Collected data:
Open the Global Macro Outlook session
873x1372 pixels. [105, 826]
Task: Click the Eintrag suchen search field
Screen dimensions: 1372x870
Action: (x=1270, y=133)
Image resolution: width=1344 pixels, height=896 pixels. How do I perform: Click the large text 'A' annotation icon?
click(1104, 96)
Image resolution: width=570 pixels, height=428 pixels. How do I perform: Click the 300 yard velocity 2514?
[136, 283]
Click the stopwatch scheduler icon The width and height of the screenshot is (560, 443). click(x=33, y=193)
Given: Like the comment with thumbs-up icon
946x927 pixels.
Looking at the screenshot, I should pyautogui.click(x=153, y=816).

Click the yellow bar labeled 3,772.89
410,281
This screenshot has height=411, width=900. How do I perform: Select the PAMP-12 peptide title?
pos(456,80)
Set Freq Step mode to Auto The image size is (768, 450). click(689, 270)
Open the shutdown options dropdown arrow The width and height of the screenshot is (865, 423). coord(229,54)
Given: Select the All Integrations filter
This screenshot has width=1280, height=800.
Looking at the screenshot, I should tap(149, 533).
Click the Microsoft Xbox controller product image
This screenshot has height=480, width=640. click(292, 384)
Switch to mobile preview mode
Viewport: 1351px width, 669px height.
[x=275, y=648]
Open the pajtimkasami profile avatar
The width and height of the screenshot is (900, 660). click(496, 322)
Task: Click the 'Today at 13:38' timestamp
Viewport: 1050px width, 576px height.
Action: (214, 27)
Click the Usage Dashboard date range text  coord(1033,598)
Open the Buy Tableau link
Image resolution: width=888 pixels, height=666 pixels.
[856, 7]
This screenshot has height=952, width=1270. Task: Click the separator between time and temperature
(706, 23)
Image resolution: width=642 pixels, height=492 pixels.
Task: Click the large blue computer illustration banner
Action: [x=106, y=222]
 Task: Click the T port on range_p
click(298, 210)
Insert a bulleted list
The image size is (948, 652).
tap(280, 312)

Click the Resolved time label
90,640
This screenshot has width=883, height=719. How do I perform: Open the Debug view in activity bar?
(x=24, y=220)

Task description: Lines from the one containing "Task: Click the T port on range_p" through the last line of the data above are the only output wanted; restate them exactly.

Answer to the problem:
 Task: Click the T port on range_p
click(298, 210)
Insert a bulleted list
The image size is (948, 652).
tap(280, 312)

Click the Resolved time label
90,640
This screenshot has width=883, height=719. How do I perform: Open the Debug view in activity bar?
(x=24, y=220)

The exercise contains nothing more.